Deuxièmement, si on prend Soberana, Soberana 1 n’est pas encore autorisé alors que d’autres versions ultérieures de Soberana le sont. Pourquoi ? Parce que les essais ont montré qu’il n’était pas encore optimal. Il n’est pas question de cacher des faits ou des données sous prétexte qu’« il faut que ça marche ». Ainsi, dans le cadre d’un appel d’offres public, il peut y avoir une compétition entre différents instituts et entre différents vaccins au sein d’un même institut. Il n’y a pas de « contrôle total de l’État » en la matière. 

Lorsque je fais de la recherche en Europe, c’est plus compliqué parce que l’objectif (et tous mes collègues européens le savent) est d’avoir à un moment donné un produit que l’on peut vendre aux grandes firmes pharmaceutiques ou à une spin-off. À l’université, on nous dit que le seul moyen de voir son produit fabriqué et utilisé dans les cliniques, c’est de passer par une entreprise privée. Toute la technologie de l’ARN messager a été développée dans des universités publiques à l’aide de fonds publics. Dire que les grandes firmes pharmaceutiques investissent dans la recherche relève de la désinformation. C’est exactement l’inverse qui se produit. Comme elles ont l’argent pour le faire, elles achètent vingt ans de recherche, puis empochent tous les bénéfices. L’approche publique, du laboratoire aux cliniques, peut surmonter tous ces problèmes, comme Cuba l’a prouvé.

Pour des produits comme les vaccins, les Pays-Bas ou le Danemark avaient une production publique jusque dans les années 80. Parce qu’ils savaient que l’approche publique était nécessaire dans les situations d’urgence et qu’elle était bon marché. Par la suite, ils se sont mis à tout privatiser, et nous avons assisté à deux choses.
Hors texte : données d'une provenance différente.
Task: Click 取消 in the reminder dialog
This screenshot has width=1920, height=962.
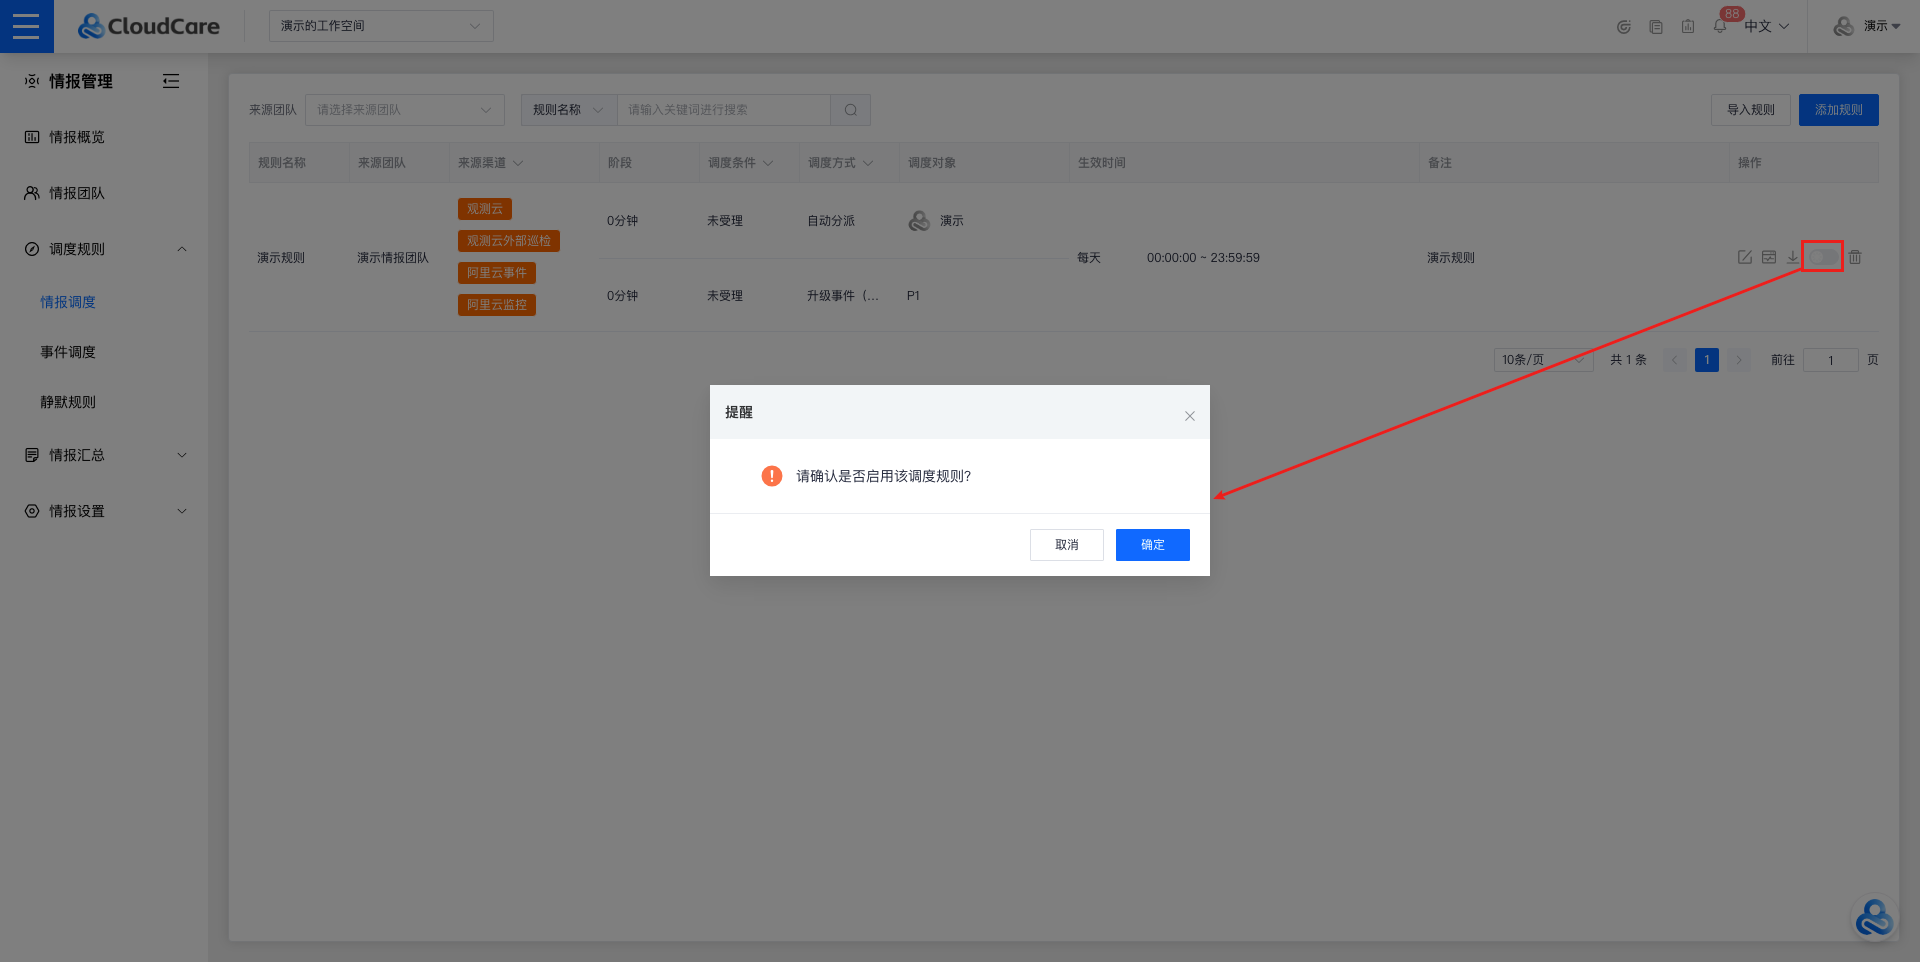Action: pos(1066,545)
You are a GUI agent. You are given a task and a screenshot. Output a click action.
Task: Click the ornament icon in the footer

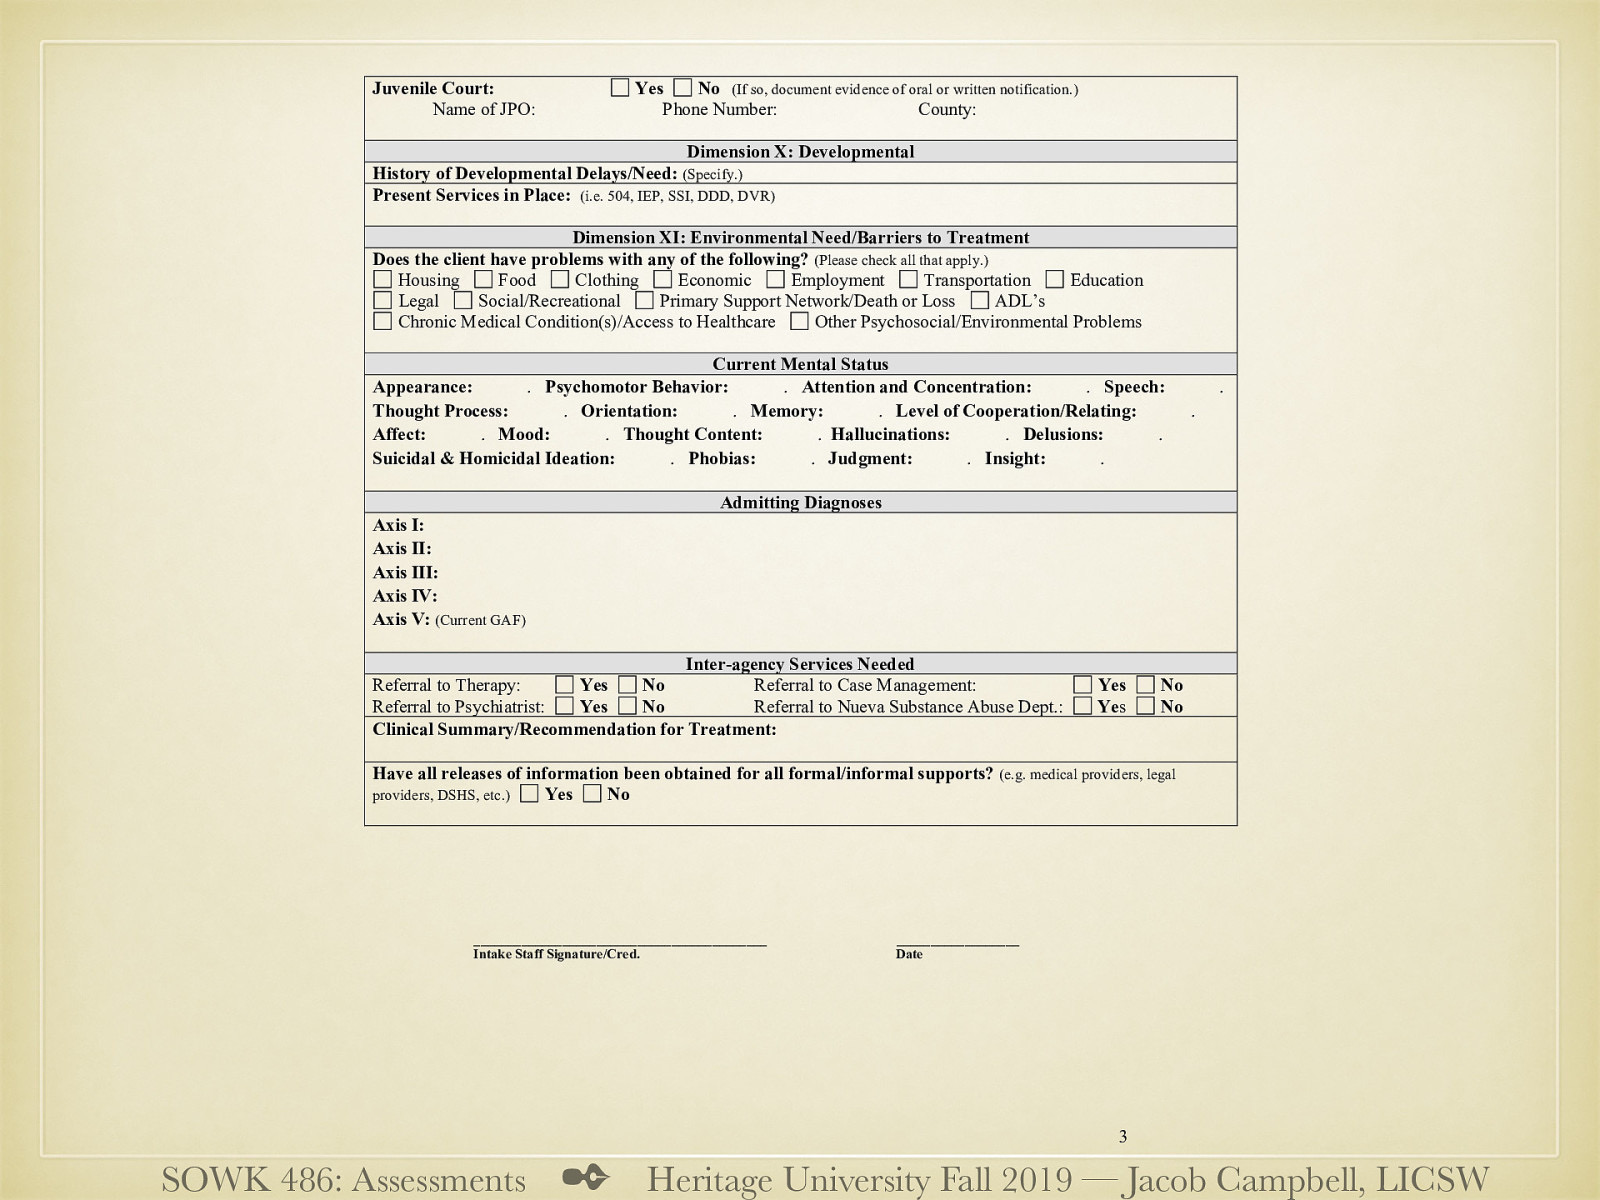(586, 1178)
Tout d’abord, un essor des mouvements anti-vaccins, parce que les gens sont devenus méfiants. Et deuxièmement, les gouvernements laissent les entreprises privées faire ce qu’elles veulent en termes de priorités et de stratégie.

La confiance que manifeste le grand public semble également impressionnante. Le taux de vaccination à Cuba est énorme, non ? 

Fabrizio Chiodo : Oui, et la vaccination n’est pas obligatoire à Cuba. Les gens décident de le faire et ont confiance en ce vaccin. Pendant ce temps, dans beaucoup d’endroits en Occident, le taux de vaccination est inquiétant. Une étude d’un collègue d’Amsterdam a montré à quel point la privatisation de la production néerlandaise de vaccins (notamment entre les mains de Janssens) a érodé la confiance de la population. C’est désormais évident et c’est un problème gravissime. C’est aussi une question d’éducation. Comme vous le savez, le système éducatif cubain joue un rôle clé. Vous devriez voir ce que l’on voit à la télévision quand on parle de vaccins, mais aussi le niveau de connaissance des enfants, etc. J’ai entendu des enfants dire qu’ils voulaient que leur courbe de points soit plus élevée, parce qu’ils avaient compris qu’elle représente le niveau de leurs anticorps.

Quel est l’aspect le plus important que vous avez appris du système cubain et que nous pourrions également utiliser en Belgique ou en Europe ?

Fabrizio Chiodo : J’aime beaucoup l’idée d’un centre européen, financé par des fonds publics, destiné à créer des vaccins. Nous avons l’Agence spatiale européenne, qui est publique. Nous avons une Agence européenne des médicaments, qui est publique. Pourquoi n’aurions-nous pas une institution publique, financée par des fonds publics, qui pourrait au moins assurer la fabrication de produits d’urgence tels que des vaccins, en cas de besoin ?

Pour conclure, que voudriez-vous dire aux gens en Belgique et en Europe à propos des sanctions unilatérales imposées par les ÉtatsUnis à Cuba ?

Fabrizio Chiodo : Cette question concerne tous les ministères des affaires étrangères d’Europe. Lors du vote de l’Assemblée générale des Nations unies, 184 pays ont voté pour la levée du blocus. Seuls les ÉtatsUnis et Israël ont voté contre. Lorsque l’on parle de démocratie, de quoi parle-t-on ? Au final, un seul pays prend la décision sur cette question, et les gens en Europe ne sont pas au courant. Ce blocus est un acte terroriste. Si les gens aiment le concept de démocratie, il faut être cohérent et respecter les votes de l’ONU.